L´ILS n´est pas un atterrissage automatique, juste une aide pour atterrire par mauvais temps avec ine faible visibilité. Le glide nous indique si on est bien axé sur la piste et si on a une bonne descent, mais il faut quand même jouer sur les gaz et le manche pour garder le cap, maintenir sa vitesse air, et sa vitesse de descente. Cependant, les avions de ligne utilisent de plus en plus l´ILS pour un atterrissage automatique ( notamment l´Airbus A320 qui fait même l´arrondi qui enclenche les reverse tout seul).
Je suis d´accord avec Florent sur le fait que ce n´est pas en faisant des atterrissages avec l´AP, qu´on acquière de l´expérience. Quand je pilotais sur Cessna, au début de mon aventure FS2002), j´arrivais à attérrir par mauvais temps comme un maître. Depuis, je me suis mis sur avions de lignes et sur A320 en particulier et j´ai goûté à l´atterrissage automatique. Le problème est qu´au bout d´un certain temps, je ne savais plus atterrir en manuel, et j´ai dû réapprendre.

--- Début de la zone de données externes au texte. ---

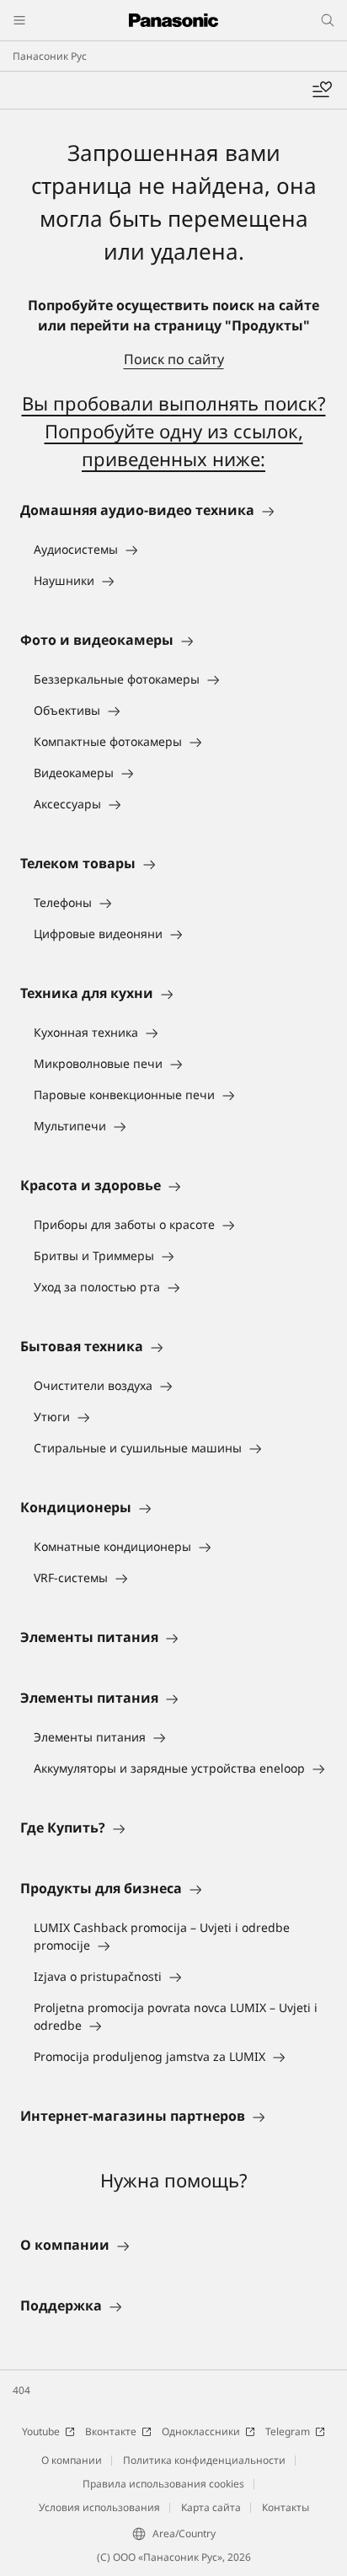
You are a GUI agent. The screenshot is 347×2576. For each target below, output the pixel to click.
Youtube (41, 2431)
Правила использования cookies (163, 2484)
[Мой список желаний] (321, 90)
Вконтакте (110, 2431)
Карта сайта (211, 2507)
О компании (71, 2460)
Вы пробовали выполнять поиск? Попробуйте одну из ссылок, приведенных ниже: (174, 430)
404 (21, 2390)
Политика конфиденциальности (204, 2460)
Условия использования (99, 2507)
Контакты (285, 2507)
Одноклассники (201, 2431)
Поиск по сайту (174, 359)
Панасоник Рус (50, 56)
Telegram (287, 2431)
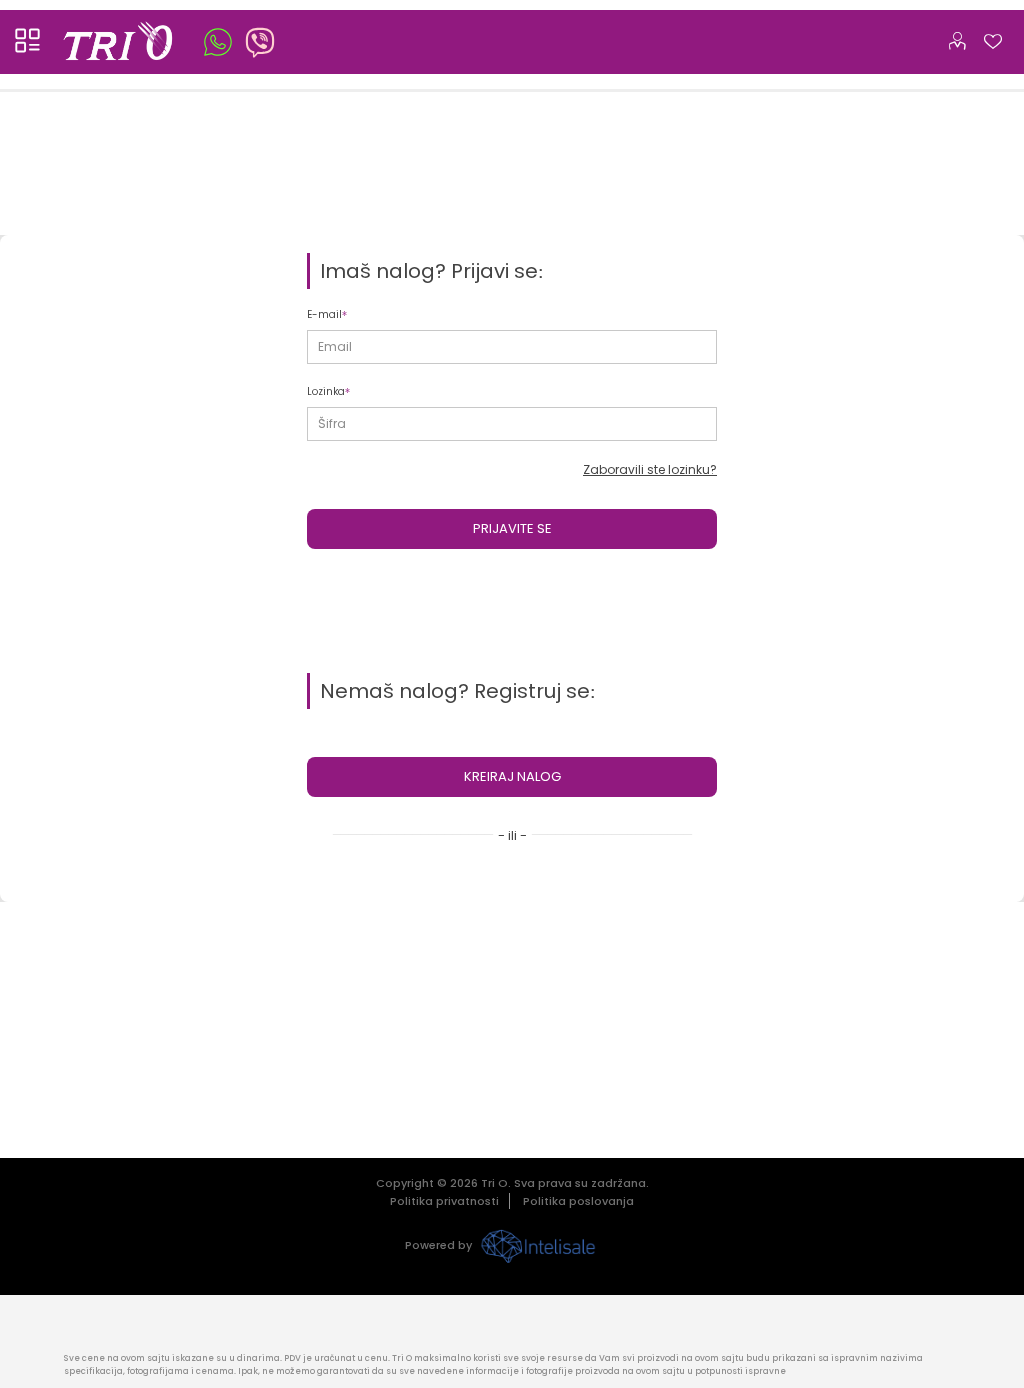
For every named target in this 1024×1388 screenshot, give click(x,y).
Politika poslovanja (578, 1201)
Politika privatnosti (444, 1201)
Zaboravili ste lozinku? (650, 469)
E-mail (324, 314)
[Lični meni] (957, 37)
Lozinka (326, 391)
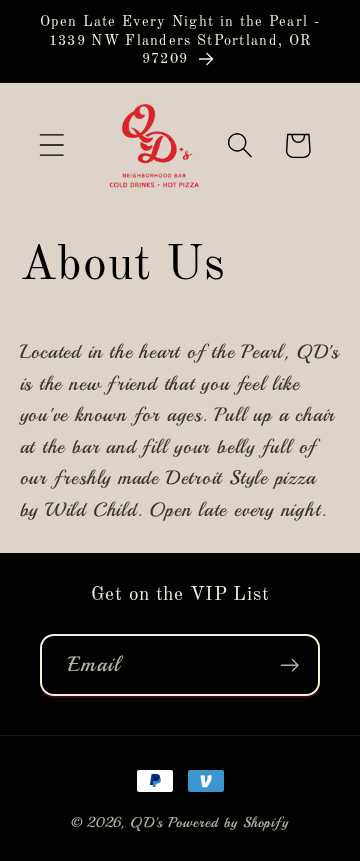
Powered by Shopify (228, 822)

En réalité, les pilotes de lignes doivent être d´excellents pilotes, même si la totalité de leurs vols se passent en manuel. Imaginez que le pilote automatique tombe en panne au moment de l´approche par très mauvais temps. Il faut que le pilote pose son zinc en douceur. C´est pour ça qu´ils font beaucoup d´heures en simulateur pour pouvoir piloter dans des conditions extrèmes.
Pour résumer, je dirais que l´atterrissage auto est utile par mauvaise visibilité mais qu´il est conseillé d´atterrir en manuel par bonne visibilité, pour ne pas perdre la main(d´ailleurs certains aéroports, détournent les appareils si la visivilité est inférieur à 100 m, et que l´auto-land est obligatoire entre 50 et 100 m de visibilité). Mais l´auto-land est aussi un art ( il faut savoir programmer le FMC, surtout celui du 737 dont l´auto-land est compliqué à utiliser).